Dual strategy allows eligible investors to diversify highly appreciated, low-basis portfolios into a hedged growth approach without triggering immediate capital gains.
NEW YORK, Jan. 21, 2026 /PRNewswire/ -- Toews Asset Management today announced the upcoming launch of Toews Agility Shares Hedged Nasdaq-100® ETF (Ticker: HQQQ). Scheduled to list on the Nasdaq March 9, 2026, the fund introduces a one-time opportunity to seed the new ETF through a Section 351 ETF Exchange.
Under Section 351 of the Internal Revenue Code, eligible investors may contribute a diversified, appreciated portfolio to the fund in exchange for new ETF shares. This mechanism allows for tax-deferred diversification, potentially keeping more capital invested and compounding for longer periods.
Solving the Concentration Dilemma Today, investors may find their portfolios over-concentrated but are reluctant to rebalance due to significant tax liabilities.
"Many advisors and investors are unaware that a 351 ETF Exchange can be used to fund an ETF," said Phillip Toews, CEO of Toews Asset Management and author of The Behavioral Portfolio®. "We are democratizing a process that has historically been complex, helping investors participate in investments that track the growth of the Nasdaq-100® Index while actively hedging against significant drawdowns."
Tax-Deferred Seeding:Leverages a Section 351 ETF Exchange to help eligible investors transition out of highly appreciated assets without an immediate tax hit, provided all regulatory requirements are met.
Hedged Growth: HQQQ provides exposure to the Nasdaq-100® Index via ETFs, futures, and stocks combined with a managed-risk options overlay designed to moderate downside volatility.
Behavioral Defense: HQQQ aims to reduce the volatility of market swings which may help investors stick to long-term plans during falling markets.
Institutional Expertise: HQQQ is managed by a veteran team including Phillip Toews (CEO, Portfolio Manager), Jason Graffius (COO/CFO, Portfolio Manager), Landon Gould (VP, Investments) and Charles Collins (Portfolio Manager, Options Specialist)

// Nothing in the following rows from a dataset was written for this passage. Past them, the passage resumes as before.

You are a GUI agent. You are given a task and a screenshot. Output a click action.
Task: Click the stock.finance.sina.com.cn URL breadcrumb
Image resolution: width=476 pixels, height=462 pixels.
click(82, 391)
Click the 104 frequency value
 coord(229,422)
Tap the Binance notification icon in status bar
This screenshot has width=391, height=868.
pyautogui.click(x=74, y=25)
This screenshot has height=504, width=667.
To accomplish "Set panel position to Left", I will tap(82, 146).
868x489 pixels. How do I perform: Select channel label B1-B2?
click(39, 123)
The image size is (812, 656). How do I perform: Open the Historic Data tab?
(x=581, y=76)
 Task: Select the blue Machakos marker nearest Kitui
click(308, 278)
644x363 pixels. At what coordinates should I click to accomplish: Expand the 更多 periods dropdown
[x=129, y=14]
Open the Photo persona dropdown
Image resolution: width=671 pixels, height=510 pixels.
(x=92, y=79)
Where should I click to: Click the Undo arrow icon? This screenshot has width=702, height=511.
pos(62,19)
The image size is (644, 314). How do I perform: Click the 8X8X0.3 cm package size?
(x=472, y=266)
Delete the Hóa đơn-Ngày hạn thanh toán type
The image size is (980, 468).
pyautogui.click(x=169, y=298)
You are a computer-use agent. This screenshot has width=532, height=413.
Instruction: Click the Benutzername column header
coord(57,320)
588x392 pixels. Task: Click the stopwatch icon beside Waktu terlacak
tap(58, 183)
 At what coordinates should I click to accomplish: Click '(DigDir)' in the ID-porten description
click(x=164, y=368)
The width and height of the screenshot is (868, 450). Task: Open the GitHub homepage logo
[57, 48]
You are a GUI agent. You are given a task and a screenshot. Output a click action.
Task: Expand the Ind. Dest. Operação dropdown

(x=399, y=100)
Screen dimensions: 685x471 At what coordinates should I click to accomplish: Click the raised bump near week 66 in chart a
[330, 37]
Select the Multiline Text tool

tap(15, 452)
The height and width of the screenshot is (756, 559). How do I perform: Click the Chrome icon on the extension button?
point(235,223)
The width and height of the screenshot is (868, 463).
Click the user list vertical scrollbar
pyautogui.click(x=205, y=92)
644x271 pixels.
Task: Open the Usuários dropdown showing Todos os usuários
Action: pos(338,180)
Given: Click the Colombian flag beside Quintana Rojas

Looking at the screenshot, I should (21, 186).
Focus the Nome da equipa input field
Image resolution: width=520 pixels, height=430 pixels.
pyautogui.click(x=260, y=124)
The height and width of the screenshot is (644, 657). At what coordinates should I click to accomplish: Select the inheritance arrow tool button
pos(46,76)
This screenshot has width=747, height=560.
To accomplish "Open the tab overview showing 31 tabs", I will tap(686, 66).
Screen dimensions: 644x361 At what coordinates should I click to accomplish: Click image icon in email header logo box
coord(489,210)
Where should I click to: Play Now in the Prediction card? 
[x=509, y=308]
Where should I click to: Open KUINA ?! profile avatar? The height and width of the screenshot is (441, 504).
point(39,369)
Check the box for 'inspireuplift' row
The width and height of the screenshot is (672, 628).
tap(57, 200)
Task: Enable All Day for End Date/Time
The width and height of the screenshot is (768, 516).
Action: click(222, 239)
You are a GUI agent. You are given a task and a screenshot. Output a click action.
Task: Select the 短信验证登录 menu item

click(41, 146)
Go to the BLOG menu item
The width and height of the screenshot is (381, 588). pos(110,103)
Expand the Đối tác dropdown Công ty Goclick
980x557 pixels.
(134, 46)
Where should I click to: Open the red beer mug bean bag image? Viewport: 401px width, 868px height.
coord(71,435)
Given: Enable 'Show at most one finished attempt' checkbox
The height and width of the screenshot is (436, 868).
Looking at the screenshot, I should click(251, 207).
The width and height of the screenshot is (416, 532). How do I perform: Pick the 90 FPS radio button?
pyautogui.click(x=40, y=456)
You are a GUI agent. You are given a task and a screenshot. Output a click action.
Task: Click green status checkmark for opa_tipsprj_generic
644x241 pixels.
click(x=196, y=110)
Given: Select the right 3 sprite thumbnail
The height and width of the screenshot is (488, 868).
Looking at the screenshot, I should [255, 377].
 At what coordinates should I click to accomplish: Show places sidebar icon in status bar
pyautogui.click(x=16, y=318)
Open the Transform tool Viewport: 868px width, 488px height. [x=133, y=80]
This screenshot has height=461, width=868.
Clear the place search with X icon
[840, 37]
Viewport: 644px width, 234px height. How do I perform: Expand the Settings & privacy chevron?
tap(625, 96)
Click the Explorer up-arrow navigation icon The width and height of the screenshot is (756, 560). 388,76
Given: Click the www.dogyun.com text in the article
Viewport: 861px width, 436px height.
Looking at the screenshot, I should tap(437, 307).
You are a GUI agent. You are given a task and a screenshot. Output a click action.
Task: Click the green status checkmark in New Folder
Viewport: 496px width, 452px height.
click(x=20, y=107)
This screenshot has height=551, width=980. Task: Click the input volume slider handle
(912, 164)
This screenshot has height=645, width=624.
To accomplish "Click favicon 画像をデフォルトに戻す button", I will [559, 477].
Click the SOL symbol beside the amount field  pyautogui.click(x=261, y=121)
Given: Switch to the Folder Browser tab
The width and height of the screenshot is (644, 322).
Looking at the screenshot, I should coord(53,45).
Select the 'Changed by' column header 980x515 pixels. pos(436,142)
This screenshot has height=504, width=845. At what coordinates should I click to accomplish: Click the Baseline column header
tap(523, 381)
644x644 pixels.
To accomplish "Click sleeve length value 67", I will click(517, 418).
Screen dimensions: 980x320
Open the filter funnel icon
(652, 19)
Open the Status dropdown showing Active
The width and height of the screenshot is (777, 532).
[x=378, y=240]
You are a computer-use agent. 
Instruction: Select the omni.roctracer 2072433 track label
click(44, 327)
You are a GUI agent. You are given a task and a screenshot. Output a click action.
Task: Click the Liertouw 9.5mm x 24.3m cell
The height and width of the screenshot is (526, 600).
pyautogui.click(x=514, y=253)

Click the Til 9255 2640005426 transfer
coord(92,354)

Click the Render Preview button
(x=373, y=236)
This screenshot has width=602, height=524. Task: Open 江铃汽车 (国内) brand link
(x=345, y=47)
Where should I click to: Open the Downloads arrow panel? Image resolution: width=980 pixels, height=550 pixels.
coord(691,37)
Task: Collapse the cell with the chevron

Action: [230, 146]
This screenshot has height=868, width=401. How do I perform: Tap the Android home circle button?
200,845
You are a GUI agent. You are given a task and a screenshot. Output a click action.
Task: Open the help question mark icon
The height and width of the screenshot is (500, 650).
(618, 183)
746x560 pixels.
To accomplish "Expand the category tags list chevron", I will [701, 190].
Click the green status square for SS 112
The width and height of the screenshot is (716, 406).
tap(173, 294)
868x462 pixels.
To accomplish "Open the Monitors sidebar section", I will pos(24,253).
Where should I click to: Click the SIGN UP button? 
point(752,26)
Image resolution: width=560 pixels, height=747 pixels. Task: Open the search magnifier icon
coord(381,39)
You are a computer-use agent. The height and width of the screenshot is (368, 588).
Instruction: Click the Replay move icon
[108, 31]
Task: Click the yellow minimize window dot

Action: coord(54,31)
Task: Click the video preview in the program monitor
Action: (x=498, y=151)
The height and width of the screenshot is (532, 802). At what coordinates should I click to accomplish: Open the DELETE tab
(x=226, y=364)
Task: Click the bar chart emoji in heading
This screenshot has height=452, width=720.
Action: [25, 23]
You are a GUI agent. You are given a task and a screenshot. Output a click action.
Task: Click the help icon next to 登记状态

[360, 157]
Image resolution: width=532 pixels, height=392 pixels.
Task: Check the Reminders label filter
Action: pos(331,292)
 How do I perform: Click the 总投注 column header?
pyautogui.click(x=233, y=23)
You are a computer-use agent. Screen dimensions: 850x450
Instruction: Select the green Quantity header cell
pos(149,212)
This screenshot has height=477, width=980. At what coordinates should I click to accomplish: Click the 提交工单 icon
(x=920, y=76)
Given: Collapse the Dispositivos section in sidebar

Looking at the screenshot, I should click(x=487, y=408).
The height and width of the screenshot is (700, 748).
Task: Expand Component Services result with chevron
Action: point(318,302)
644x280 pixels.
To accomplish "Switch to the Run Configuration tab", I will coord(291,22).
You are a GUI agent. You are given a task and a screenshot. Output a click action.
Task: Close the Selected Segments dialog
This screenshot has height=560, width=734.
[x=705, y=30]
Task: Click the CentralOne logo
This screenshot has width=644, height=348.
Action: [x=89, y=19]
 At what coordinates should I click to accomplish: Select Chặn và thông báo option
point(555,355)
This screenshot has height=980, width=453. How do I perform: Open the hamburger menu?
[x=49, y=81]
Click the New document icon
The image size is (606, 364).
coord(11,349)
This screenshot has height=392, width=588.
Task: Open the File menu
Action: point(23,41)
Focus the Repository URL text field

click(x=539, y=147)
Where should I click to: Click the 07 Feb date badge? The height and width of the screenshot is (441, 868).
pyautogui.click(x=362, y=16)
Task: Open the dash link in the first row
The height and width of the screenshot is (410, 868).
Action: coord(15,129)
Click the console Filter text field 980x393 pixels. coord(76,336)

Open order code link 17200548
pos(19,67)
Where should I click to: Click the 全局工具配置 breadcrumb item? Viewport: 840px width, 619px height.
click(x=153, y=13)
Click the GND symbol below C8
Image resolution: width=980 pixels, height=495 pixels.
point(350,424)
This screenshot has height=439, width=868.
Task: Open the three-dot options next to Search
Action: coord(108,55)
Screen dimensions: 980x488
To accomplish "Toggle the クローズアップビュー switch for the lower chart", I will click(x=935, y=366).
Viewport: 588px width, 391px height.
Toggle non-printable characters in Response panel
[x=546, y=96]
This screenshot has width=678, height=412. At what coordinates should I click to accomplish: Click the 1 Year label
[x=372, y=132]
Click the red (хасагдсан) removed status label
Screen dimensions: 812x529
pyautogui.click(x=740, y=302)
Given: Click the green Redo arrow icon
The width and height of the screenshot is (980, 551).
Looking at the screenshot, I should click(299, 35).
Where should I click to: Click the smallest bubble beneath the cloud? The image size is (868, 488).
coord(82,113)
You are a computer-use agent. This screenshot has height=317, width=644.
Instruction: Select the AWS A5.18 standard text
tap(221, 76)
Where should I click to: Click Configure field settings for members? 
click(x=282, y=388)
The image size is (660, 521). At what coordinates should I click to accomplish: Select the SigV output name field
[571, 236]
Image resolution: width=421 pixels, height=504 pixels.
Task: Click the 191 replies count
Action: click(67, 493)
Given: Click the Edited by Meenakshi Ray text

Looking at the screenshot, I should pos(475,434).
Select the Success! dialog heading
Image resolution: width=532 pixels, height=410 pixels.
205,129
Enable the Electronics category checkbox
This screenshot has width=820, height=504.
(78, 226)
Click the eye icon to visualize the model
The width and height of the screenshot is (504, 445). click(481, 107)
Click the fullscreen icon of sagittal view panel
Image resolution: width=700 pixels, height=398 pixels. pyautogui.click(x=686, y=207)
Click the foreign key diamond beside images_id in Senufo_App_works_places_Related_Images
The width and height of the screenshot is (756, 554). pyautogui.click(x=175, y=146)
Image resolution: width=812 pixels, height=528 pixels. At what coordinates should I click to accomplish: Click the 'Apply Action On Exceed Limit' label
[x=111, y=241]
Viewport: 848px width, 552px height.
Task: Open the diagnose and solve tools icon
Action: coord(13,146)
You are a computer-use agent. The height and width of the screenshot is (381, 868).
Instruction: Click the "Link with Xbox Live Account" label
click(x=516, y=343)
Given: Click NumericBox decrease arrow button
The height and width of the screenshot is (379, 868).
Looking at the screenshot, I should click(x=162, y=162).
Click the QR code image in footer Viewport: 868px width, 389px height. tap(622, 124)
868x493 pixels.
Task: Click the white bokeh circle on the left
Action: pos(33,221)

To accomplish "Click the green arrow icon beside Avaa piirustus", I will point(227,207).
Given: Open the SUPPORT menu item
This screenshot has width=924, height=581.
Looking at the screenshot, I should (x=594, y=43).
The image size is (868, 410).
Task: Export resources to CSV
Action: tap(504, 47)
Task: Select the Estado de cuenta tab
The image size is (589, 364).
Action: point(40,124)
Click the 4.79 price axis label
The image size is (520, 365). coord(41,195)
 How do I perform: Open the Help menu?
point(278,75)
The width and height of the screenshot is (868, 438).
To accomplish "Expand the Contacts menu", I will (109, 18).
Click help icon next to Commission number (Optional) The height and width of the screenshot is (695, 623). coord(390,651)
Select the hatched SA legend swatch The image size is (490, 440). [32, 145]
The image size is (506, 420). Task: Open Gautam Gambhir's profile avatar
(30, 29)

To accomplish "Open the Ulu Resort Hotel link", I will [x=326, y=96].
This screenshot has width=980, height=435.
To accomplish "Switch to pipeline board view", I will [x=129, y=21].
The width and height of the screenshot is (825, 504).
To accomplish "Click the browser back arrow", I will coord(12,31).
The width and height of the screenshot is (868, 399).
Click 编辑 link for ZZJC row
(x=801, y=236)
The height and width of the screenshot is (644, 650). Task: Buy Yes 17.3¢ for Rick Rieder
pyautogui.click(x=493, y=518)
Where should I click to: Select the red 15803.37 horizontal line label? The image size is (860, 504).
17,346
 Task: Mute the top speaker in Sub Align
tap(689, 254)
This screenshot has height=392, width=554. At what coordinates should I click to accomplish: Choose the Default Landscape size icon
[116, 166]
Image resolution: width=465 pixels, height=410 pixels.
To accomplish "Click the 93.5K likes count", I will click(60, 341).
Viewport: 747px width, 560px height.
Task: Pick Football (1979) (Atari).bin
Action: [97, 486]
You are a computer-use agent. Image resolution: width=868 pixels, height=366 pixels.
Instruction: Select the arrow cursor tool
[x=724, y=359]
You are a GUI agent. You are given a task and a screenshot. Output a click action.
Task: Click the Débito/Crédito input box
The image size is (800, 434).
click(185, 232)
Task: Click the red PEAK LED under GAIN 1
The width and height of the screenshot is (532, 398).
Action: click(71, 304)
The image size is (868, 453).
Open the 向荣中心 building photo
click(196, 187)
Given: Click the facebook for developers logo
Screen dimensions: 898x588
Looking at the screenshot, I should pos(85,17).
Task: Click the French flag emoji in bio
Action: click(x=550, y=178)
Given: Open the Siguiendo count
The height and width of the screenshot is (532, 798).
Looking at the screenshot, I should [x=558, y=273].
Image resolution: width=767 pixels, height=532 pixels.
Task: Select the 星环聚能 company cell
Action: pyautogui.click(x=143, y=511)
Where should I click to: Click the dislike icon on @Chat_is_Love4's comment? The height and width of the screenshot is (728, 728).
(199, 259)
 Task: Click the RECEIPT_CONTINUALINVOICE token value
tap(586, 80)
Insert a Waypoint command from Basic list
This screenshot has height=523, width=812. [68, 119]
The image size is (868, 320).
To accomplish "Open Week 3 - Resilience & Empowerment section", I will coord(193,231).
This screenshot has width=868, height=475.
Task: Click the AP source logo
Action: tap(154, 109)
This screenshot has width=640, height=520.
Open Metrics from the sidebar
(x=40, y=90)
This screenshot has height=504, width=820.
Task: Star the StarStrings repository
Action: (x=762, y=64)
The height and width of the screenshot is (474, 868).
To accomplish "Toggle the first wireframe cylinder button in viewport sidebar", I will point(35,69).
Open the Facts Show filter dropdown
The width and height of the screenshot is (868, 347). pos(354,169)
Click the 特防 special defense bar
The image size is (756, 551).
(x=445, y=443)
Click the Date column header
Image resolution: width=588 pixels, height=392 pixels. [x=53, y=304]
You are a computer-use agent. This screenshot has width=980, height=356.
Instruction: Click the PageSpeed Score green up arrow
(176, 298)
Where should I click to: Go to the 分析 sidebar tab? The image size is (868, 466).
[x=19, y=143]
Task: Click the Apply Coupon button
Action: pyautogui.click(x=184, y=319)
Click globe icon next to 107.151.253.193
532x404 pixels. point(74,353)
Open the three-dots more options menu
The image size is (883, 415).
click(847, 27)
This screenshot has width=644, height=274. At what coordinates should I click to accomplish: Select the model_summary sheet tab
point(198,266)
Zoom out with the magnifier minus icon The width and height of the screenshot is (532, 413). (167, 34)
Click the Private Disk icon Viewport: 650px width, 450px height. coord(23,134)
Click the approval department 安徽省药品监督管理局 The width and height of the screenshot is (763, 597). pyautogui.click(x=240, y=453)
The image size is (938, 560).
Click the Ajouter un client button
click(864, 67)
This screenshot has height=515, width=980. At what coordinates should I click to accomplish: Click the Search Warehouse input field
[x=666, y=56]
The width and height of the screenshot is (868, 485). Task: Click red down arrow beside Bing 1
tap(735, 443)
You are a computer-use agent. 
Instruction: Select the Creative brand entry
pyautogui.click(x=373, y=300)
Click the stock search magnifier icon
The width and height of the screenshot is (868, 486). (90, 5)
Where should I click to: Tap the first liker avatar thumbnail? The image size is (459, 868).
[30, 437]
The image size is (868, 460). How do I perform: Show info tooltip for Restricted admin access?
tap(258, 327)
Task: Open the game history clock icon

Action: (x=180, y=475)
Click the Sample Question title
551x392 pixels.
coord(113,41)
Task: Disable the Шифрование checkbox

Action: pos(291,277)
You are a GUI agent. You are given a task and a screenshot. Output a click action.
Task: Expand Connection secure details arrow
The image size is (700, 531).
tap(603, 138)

"The past decade has rewarded investors with solid returns, but current market dynamics could leave years of accumulated wealth vulnerable to loss," noted Eben Burr, President of Toews. "HQQQ offers eligible investors a way to diversify and reposition portfolios into a risk-aware strategy without an immediate tax burden."
Cory Kendall, National Sales Manager, added, "This is about control. We are giving investors more control over the timing of their taxable events while providing the risk management, liquidity and transparency inherent in the hedged ETF wrapper."
About Toews Asset Management Founded in 1994, Toews Asset Management is an SEC-registered investment advisor dedicated to helping investors navigate economic challenges through managed-risk strategies. Our suite of ETFs, mutual funds, and model portfolios is designed to deliver competitive returns and prioritize downside defense for a more consistent investing experience, regardless of market conditions. For more information, visit www.toewscorp.com.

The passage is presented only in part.